In November 2021, 180 world leaders gathered in Glasgow, Scotland, for COP26, the United Nations’ annual climate summit. But once the wheels of their private jets had touched down on domestic tarmac, it was unclear what exactly this fortnight of doomsday lecturing had accomplished.
Professional truant Greta Thunberg eloquently summarised the event as “blah, blah, blah”, and advised we “shove [the] climate crisis” in a place where the sun won’t be warming it. Though Thunberg’s criticisms are neither principled nor practical – instead predicated on a catch-all blame game of “colonial, racist and patriarchal systems of oppression” – her insults ring true. For sensible solutions to take the place of big state spending, a fair trade, energy-independent focused conservatism must set the agenda for climate and national security conversations at COP27.

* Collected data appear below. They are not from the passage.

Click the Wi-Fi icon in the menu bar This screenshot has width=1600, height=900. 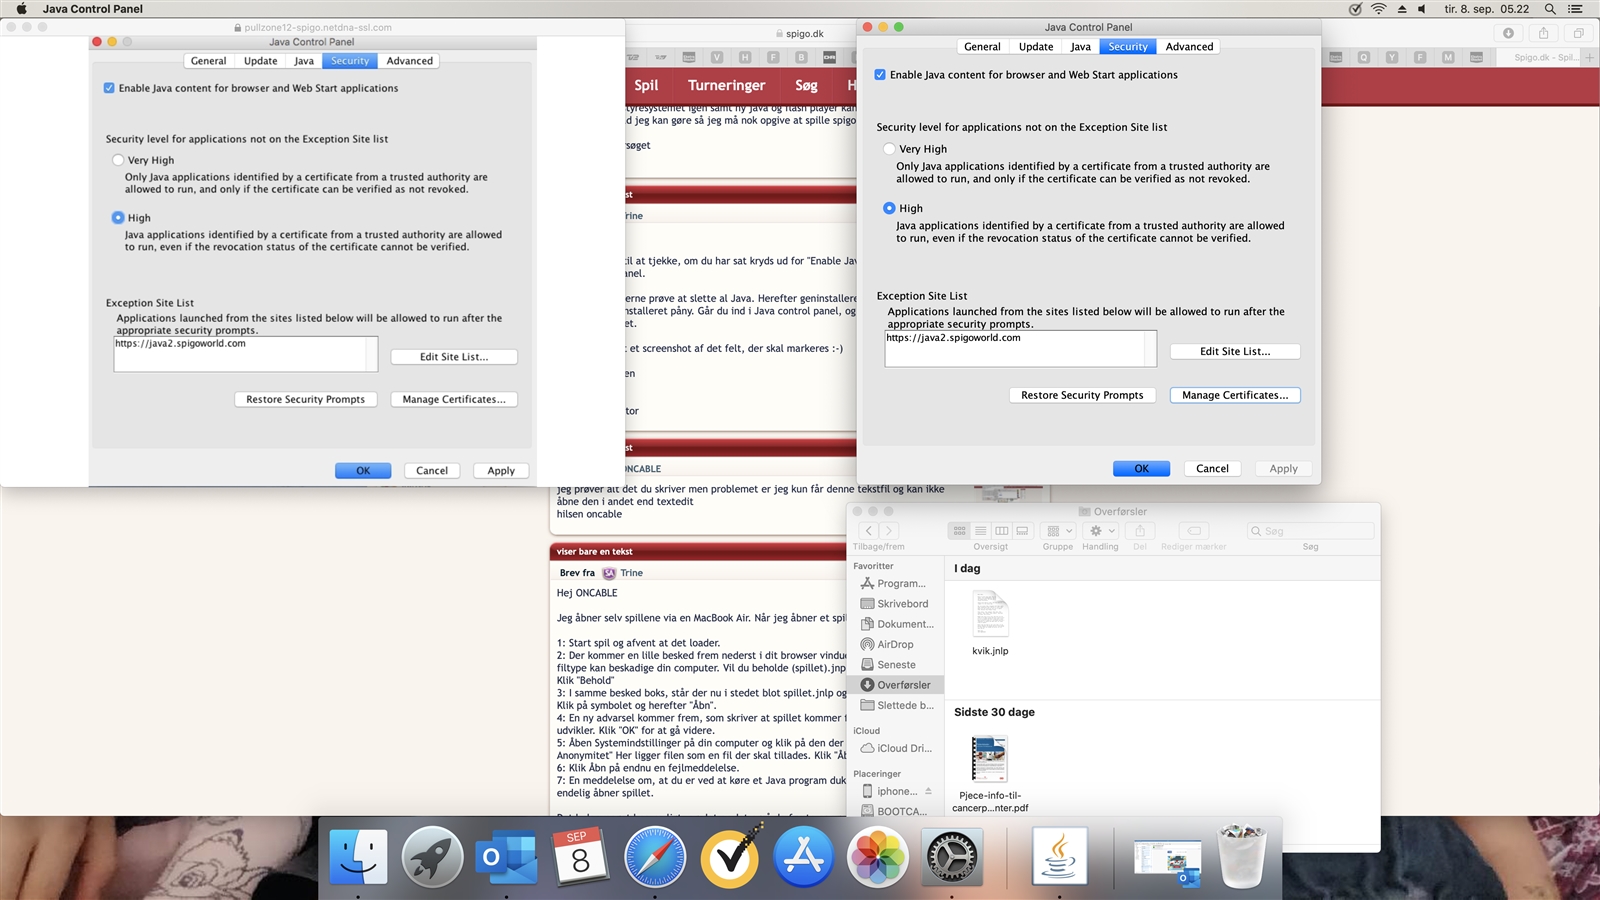click(1378, 9)
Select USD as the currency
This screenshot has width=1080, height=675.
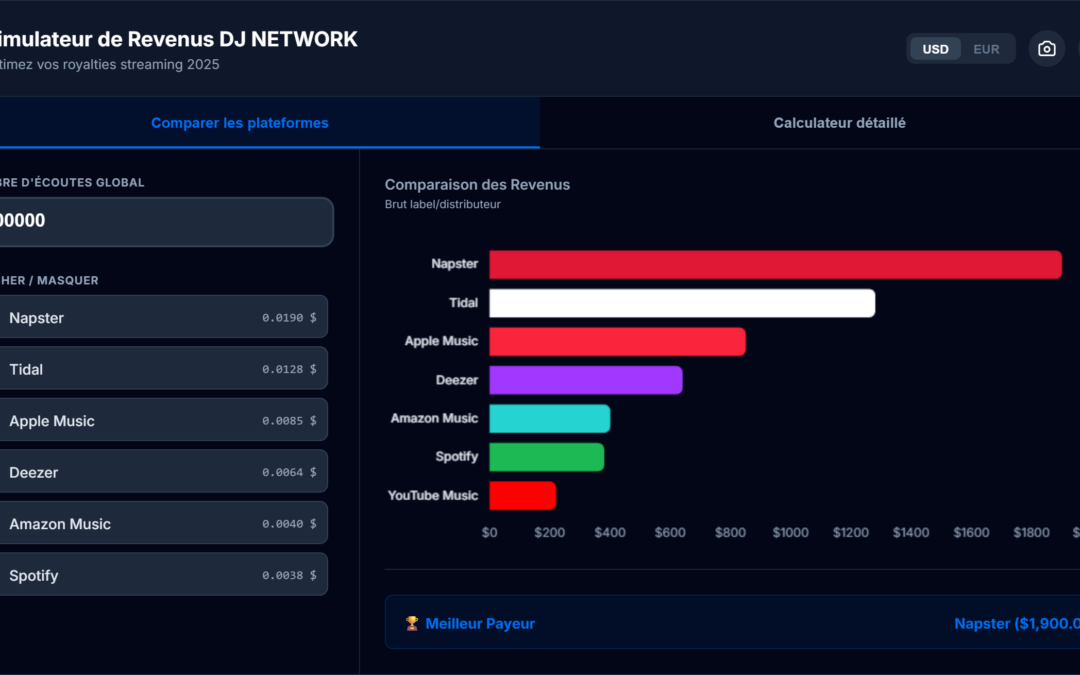pos(935,48)

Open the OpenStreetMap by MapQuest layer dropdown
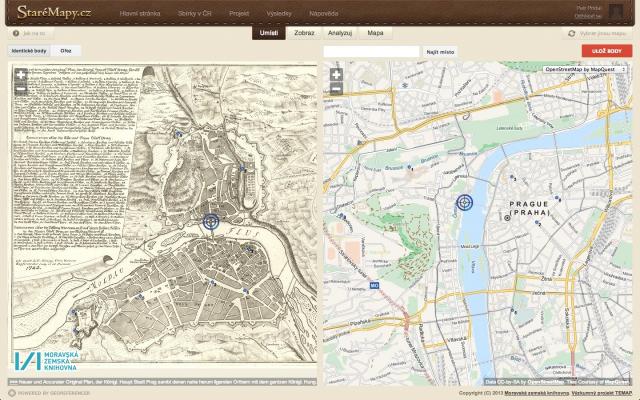tap(584, 69)
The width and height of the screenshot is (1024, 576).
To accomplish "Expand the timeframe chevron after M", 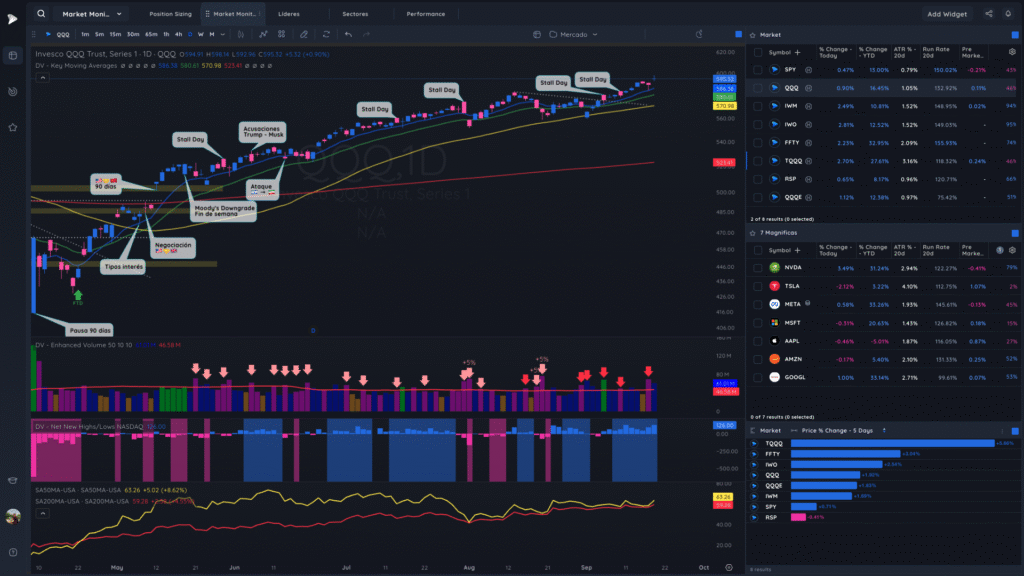I will (x=223, y=35).
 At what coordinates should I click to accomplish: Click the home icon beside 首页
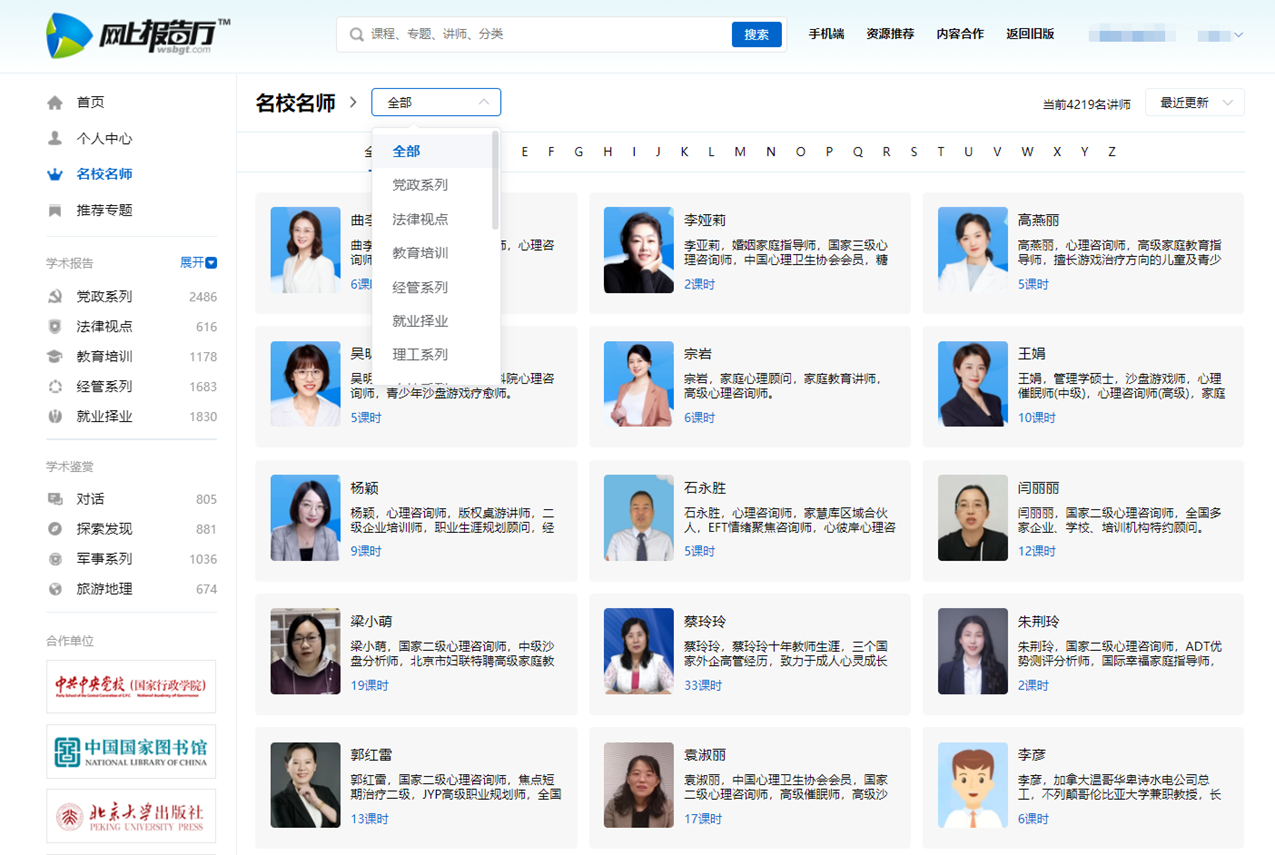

Commitments from past conferences have been vague utopian visions of abolishing emissions, which avoid amounting to actual solutions and are unilaterally enforced. The Paris Accords didn’t penalise China for neglecting to meet targets and weren’t necessary for President Trump to make America simultaneously energy independent and the leading nation in reducing emissions by 2019. COP26 was a chance to correct the record with binding resolutions which put market solutions to the forefront of international conservation efforts. One of these new approaches was the pledge to end global deforestation by 2030, which was signed by more than 100 countries. While the pledge itself is more a signalled intention than prescribed path, the recognition of the importance of forests as natural carbon sinks was significant. Trees sequester carbon when alive, but also release it when cut down; with deforestation accounting for 8 to 10% of carbon emissions globally.